His argument essentially seems to be some people are icing specialists (evangelists), some people are cake makers (promoters of the gospel), and that it’s fine to just make cake because that’s where the substance is, and its the harder bit. I guess I’d want to say that everybody should be able to make the icing, and evangelists have to be pretty good at making cake too. Again. I don’t think he disagrees. His tips for picking those people who are especially called, or gifted, as evangelists are valuable – but I do think that each one of the characteristics (keenness to share the gospel, relate well to non-believers, Christian maturity, and clarity on what the gospel is – including speaking intelligibly) is something that all Christians should aspire to.

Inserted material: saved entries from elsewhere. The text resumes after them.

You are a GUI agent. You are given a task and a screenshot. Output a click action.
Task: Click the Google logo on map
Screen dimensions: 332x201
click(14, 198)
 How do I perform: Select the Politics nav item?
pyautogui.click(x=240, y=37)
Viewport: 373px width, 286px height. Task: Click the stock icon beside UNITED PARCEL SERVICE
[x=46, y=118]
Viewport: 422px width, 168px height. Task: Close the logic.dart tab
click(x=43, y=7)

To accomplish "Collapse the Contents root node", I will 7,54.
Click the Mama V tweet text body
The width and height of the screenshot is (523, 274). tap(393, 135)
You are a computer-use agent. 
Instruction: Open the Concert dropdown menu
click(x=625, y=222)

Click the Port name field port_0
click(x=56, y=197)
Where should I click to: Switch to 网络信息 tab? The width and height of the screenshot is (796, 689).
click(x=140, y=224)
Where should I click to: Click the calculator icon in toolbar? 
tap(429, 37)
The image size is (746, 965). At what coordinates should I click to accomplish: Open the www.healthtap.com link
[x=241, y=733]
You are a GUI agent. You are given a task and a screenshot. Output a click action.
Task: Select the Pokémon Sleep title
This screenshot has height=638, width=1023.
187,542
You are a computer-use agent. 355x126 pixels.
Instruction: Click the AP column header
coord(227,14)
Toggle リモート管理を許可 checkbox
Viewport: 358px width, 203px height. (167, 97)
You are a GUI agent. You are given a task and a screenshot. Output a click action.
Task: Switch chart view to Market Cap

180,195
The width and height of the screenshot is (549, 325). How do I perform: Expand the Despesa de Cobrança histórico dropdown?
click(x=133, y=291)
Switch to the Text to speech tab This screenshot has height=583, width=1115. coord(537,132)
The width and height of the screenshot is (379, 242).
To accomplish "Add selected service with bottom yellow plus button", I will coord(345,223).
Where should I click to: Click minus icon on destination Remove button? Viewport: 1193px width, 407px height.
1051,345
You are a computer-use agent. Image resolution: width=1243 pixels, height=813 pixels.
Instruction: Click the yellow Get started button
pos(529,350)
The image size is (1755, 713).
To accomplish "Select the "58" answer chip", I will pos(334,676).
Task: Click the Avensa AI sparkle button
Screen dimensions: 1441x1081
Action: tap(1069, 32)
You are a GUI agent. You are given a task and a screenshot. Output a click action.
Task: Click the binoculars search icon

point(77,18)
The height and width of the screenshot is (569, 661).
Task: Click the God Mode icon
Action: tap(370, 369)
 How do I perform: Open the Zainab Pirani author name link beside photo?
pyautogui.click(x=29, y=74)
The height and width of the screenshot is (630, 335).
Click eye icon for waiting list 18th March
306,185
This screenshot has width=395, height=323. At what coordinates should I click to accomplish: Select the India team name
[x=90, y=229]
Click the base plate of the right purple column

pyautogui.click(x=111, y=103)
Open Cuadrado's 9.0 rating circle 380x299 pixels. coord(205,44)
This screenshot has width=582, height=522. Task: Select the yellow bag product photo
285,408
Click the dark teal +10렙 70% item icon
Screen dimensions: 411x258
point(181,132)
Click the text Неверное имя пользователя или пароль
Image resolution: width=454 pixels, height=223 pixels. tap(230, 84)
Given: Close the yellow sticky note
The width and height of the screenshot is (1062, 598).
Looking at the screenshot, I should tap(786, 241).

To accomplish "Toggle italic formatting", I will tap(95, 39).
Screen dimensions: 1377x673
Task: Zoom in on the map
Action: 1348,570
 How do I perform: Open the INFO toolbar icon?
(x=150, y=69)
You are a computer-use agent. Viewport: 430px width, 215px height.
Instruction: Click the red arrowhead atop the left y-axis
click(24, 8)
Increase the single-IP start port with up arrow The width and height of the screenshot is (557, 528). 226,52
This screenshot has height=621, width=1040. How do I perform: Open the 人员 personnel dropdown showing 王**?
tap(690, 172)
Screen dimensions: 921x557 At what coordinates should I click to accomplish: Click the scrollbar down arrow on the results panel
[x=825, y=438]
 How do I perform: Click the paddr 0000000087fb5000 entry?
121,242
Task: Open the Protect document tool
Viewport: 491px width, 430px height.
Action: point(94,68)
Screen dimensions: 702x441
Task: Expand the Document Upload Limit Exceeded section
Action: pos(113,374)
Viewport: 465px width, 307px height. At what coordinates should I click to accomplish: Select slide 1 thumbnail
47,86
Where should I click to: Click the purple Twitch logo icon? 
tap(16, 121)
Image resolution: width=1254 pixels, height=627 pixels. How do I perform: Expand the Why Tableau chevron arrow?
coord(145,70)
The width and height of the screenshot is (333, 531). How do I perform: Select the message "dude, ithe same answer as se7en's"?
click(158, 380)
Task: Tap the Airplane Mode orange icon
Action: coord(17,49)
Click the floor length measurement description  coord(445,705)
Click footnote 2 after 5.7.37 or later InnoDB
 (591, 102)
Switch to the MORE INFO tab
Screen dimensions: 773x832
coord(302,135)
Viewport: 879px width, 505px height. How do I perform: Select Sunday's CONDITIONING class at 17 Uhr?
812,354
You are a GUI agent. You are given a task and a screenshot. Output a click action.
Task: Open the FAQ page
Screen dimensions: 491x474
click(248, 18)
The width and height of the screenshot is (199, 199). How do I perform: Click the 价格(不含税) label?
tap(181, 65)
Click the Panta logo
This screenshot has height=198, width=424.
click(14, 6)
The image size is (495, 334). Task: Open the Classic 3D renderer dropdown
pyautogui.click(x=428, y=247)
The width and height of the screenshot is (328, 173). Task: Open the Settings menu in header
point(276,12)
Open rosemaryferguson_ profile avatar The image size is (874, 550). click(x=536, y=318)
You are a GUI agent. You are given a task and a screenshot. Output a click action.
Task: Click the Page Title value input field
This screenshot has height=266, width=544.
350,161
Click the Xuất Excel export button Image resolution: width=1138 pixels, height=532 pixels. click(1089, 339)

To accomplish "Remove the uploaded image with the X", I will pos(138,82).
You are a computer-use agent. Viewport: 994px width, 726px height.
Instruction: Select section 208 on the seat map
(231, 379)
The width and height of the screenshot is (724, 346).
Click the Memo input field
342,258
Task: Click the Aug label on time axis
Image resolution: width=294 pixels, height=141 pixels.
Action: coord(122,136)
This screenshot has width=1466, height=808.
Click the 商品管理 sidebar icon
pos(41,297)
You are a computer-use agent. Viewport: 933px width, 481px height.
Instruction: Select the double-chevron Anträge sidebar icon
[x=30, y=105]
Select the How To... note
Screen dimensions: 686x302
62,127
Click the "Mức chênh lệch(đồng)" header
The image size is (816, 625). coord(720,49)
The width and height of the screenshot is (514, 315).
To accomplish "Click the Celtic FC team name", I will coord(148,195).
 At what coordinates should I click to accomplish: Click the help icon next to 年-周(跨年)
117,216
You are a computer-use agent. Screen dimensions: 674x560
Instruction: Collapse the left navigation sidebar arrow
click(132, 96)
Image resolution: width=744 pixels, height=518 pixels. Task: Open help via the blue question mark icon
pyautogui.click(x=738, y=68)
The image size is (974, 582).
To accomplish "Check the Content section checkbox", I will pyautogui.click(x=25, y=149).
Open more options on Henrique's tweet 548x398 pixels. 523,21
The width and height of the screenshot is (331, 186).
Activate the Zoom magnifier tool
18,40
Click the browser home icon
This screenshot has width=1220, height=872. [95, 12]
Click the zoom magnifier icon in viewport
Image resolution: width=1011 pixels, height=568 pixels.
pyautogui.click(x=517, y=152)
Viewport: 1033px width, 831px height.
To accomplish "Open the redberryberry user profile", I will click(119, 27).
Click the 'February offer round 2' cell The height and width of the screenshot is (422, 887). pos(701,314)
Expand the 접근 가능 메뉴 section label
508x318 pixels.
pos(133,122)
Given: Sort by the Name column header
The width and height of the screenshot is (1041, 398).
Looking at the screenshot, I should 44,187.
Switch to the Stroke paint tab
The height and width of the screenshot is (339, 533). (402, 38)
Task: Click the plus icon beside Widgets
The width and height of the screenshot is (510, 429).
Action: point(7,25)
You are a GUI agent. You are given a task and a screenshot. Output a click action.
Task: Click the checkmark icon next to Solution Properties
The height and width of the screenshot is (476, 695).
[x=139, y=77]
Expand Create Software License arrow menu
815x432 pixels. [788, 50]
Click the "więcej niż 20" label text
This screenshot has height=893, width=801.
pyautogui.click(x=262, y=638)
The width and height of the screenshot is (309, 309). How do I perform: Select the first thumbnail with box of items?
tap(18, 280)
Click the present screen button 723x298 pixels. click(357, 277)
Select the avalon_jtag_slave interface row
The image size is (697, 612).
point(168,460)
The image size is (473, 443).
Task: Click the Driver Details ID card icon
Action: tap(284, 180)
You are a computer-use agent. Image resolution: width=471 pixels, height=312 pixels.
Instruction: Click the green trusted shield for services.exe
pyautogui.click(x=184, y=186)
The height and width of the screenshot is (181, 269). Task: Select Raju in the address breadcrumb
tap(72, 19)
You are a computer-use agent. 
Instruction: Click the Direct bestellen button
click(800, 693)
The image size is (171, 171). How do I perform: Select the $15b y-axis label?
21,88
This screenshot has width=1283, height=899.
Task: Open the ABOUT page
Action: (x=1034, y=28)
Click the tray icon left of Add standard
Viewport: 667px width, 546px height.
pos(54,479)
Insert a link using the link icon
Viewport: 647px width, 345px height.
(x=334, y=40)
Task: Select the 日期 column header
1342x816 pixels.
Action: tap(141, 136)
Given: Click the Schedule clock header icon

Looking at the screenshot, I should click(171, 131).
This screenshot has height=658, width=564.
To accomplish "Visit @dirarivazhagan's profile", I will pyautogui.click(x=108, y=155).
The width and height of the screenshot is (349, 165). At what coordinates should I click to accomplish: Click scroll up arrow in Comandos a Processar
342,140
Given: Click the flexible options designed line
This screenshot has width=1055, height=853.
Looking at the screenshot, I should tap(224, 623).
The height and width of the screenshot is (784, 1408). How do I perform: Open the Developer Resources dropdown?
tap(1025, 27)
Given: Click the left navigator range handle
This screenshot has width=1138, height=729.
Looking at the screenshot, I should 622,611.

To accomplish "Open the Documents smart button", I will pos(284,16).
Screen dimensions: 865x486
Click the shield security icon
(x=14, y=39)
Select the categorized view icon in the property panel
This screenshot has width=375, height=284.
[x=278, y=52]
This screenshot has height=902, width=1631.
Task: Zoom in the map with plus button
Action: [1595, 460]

One other very minor criticism is only really relevant if you’re convinced that Bruce Winter is right about what Paul is doing at the Areopagus, in Acts 17, if his exercise is an exercise in wisely assessing the situation, and meeting a social convention for his audience, which expected to be introduced to “foreign gods,” while presenting the gospel, then I’d say Paul’s speech there isn’t an anomaly, but rather, an essential demonstration of his approach to gospel preaching. I’d argue that rather than simply being an apologetic to their concerns, it is a presentation of the gospel that adheres to how they expect to hear about new gods. But that’s not a point that in any sense undermines this fantastic book.

Perhaps the greatest challenge for me – personally – coming from a guy whose excellence I admire, as someone who is too often tempted to think that my own pursuit of excellence in evangelism will be what produces fruit, came in this paragraph…

“A few years after these strange days, I asked Glenda [the lady who led him, and many of his friends from school, to Jesus] what she put her “success” down to. Without blinking she answered, “Prayer. We prayed earnestly, regularly and specifically for your school, and the Lord in his grace answered us.” As an evangelist who is sometimes tempted to think too highly of skill, style and creativity in evangelism, her words were (and are) a salient reminder that the “harvest” is the Lord’s, not mine. The most basic gospel-promoting task, therefore, is not evangelism; it is prayer to the Lord of the harvest.”

This is really powerful stuff for anybody who thinks too highly of their own God given skills, and ability to think. I thoroughly recommend this book that you’ve hopefully all read already.